Activity:
Please write out exactly the lines of the data below from the line holding "This screenshot has height=660, width=830." through the line holding "Given: Paste from", and leave out the rest.

[[ Data shown, beginning ]]

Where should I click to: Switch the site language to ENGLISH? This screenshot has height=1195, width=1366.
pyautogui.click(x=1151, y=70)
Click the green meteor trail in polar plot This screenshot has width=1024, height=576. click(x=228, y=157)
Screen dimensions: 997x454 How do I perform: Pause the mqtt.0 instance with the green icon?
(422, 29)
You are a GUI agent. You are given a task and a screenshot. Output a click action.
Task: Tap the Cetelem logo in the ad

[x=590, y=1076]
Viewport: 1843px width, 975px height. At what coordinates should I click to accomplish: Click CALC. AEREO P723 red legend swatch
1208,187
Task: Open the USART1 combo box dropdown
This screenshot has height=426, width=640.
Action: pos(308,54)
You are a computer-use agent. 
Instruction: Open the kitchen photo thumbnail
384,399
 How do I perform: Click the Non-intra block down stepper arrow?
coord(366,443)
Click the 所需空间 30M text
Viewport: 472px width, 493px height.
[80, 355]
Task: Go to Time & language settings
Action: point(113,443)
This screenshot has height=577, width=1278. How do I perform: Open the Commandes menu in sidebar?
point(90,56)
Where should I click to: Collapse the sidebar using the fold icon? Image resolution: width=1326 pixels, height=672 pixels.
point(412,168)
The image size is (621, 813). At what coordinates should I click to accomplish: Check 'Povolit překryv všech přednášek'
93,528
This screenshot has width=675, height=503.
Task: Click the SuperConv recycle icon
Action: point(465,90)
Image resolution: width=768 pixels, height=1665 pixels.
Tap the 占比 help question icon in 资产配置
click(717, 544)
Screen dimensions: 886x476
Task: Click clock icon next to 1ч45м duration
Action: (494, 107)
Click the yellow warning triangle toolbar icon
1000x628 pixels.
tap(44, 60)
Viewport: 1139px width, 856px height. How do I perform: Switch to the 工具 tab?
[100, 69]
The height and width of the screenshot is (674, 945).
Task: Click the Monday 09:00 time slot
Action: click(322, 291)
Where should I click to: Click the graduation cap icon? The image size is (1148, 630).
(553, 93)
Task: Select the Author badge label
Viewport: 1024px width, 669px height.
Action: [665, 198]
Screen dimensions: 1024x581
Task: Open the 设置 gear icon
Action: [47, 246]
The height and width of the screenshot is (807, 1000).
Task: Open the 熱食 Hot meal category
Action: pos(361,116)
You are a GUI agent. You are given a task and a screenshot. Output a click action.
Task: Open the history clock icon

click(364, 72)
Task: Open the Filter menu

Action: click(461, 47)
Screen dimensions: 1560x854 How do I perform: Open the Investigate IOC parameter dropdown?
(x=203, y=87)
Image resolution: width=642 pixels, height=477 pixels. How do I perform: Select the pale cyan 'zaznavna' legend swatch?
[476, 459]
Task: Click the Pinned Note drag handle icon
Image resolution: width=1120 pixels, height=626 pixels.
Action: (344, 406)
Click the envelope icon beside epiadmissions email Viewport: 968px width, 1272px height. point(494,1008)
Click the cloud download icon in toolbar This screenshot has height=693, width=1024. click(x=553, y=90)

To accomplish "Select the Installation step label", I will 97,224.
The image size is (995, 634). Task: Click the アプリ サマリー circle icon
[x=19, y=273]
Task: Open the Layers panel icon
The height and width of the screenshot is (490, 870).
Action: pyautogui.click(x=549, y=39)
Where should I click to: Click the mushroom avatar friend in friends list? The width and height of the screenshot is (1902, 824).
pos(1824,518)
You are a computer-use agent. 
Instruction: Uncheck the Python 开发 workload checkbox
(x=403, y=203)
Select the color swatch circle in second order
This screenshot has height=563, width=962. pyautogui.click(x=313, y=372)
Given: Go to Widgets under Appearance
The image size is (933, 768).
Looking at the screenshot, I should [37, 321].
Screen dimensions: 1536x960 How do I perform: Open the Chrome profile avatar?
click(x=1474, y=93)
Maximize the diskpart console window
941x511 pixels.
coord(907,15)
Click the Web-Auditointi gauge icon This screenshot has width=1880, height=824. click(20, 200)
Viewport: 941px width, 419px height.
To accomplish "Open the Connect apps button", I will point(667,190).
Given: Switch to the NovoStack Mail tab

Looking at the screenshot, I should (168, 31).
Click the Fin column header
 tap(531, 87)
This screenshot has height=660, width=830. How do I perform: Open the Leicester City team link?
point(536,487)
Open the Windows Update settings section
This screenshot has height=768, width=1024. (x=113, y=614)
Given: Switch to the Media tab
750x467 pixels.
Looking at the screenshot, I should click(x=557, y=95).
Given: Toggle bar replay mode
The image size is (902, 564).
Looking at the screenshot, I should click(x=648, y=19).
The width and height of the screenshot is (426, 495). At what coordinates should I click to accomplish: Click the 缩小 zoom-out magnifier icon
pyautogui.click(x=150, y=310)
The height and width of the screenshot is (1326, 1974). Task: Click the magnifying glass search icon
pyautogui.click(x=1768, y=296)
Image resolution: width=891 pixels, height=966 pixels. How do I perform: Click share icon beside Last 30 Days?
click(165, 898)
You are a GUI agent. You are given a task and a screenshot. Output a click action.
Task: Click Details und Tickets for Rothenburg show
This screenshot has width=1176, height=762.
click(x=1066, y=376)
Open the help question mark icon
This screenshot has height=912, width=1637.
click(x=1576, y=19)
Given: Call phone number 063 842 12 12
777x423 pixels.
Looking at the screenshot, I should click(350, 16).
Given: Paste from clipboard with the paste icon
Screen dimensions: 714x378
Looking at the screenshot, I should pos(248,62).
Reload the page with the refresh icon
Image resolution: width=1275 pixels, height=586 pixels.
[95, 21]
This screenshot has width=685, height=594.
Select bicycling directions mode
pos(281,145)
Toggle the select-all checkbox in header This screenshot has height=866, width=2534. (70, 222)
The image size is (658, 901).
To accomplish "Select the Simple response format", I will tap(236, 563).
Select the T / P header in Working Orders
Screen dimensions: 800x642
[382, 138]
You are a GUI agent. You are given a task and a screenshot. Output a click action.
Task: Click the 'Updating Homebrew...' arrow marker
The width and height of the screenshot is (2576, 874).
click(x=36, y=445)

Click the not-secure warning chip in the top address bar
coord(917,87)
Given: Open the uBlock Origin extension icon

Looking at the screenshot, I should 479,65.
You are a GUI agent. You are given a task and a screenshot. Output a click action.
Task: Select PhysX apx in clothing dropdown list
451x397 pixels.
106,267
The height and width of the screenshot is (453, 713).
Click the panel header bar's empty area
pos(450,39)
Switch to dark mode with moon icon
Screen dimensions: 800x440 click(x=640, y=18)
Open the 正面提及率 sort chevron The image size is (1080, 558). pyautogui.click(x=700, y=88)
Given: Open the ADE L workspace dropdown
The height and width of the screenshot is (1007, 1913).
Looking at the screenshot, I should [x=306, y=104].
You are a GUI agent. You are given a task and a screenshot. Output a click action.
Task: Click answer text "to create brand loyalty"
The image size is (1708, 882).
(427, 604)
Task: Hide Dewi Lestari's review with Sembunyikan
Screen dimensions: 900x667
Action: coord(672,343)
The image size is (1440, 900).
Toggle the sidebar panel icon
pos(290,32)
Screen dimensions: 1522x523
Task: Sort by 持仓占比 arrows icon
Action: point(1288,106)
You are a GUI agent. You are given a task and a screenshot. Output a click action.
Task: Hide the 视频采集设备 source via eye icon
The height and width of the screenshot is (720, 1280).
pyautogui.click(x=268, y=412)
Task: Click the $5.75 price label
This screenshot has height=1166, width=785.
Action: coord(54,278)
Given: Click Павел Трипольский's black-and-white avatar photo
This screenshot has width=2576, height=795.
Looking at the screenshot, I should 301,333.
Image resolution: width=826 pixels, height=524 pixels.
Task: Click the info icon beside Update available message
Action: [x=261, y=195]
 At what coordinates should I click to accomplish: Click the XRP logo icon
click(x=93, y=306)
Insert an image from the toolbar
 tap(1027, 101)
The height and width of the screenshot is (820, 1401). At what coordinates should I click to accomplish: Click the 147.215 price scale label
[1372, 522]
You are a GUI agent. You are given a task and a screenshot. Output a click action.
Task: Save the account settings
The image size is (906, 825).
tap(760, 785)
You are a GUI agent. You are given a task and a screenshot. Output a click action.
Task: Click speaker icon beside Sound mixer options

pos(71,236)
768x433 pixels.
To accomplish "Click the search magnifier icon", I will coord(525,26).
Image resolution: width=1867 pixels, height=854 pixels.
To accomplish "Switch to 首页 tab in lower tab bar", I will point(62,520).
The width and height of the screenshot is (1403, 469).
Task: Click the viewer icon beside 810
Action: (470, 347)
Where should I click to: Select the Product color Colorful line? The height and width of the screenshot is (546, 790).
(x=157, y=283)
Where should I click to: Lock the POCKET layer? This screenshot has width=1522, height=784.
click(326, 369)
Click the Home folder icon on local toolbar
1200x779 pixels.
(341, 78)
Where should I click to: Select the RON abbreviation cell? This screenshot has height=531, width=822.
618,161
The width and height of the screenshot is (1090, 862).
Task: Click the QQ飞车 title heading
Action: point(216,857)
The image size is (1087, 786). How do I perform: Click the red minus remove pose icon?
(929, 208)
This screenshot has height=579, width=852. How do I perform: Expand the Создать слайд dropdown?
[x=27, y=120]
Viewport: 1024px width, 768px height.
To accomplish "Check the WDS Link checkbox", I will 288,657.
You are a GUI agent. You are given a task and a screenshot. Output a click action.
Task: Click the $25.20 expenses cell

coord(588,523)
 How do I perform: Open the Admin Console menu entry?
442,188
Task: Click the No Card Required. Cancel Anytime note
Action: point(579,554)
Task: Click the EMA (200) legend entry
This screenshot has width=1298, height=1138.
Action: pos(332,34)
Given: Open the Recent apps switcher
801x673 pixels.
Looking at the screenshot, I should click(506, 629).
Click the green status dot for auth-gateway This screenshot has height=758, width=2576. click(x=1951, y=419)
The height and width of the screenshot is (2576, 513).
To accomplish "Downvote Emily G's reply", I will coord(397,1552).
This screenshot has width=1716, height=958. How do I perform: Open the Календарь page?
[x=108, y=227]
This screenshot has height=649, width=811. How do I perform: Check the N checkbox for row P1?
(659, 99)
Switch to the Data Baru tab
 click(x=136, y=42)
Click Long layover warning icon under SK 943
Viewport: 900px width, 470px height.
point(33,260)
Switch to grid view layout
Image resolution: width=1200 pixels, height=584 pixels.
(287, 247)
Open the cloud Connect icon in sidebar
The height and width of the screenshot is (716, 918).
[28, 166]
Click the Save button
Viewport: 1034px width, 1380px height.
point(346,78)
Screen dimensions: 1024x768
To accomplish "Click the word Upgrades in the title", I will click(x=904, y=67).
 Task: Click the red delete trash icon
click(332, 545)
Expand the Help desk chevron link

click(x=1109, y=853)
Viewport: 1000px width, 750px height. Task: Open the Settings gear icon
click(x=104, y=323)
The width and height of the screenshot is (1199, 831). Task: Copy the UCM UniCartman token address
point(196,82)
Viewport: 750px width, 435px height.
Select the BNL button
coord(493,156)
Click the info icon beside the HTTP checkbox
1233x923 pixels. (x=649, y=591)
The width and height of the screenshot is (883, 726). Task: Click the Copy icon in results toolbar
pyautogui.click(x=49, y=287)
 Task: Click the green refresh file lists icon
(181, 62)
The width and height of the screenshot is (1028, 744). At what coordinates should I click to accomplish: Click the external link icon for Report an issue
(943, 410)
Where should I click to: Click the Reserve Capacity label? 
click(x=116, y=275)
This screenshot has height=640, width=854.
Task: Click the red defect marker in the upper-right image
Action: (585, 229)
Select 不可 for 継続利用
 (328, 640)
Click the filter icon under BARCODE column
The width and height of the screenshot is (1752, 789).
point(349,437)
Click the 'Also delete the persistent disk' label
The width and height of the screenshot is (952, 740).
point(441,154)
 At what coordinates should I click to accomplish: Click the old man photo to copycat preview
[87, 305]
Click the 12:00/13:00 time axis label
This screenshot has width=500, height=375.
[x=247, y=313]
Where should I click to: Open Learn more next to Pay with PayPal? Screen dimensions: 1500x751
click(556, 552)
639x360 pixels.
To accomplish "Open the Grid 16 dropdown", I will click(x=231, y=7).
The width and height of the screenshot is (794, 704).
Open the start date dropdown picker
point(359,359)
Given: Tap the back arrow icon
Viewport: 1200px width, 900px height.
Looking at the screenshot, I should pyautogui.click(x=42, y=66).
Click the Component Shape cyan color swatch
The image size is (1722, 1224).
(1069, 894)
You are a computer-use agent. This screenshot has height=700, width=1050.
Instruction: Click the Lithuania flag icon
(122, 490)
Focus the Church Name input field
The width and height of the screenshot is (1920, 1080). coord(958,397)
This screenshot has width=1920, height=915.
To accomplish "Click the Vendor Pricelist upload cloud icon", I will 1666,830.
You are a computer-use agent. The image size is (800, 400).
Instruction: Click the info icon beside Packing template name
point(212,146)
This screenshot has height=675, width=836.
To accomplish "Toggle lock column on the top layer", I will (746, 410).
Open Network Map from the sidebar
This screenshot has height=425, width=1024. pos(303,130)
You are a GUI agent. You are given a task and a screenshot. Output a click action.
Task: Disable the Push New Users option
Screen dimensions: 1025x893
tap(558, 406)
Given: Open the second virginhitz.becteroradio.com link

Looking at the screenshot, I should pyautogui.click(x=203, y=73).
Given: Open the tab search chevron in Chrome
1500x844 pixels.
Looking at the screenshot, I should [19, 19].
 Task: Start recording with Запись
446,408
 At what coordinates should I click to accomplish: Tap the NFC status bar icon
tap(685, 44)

[[ Data shown, end ]]

Solution below:
This screenshot has height=660, width=830. How do I perform: Open the Leicester City team link?
point(536,487)
Open the Windows Update settings section
This screenshot has height=768, width=1024. (x=113, y=614)
Given: Switch to the Media tab
750x467 pixels.
Looking at the screenshot, I should click(x=557, y=95).
Given: Toggle bar replay mode
The image size is (902, 564).
Looking at the screenshot, I should click(x=648, y=19).
The width and height of the screenshot is (426, 495). At what coordinates should I click to accomplish: Click the 缩小 zoom-out magnifier icon
pyautogui.click(x=150, y=310)
The height and width of the screenshot is (1326, 1974). Task: Click the magnifying glass search icon
pyautogui.click(x=1768, y=296)
Image resolution: width=891 pixels, height=966 pixels. How do I perform: Click share icon beside Last 30 Days?
click(165, 898)
You are a GUI agent. You are given a task and a screenshot. Output a click action.
Task: Click Details und Tickets for Rothenburg show
This screenshot has width=1176, height=762.
click(x=1066, y=376)
Open the help question mark icon
This screenshot has height=912, width=1637.
click(x=1576, y=19)
Given: Call phone number 063 842 12 12
777x423 pixels.
Looking at the screenshot, I should click(350, 16).
Given: Paste from clipboard with the paste icon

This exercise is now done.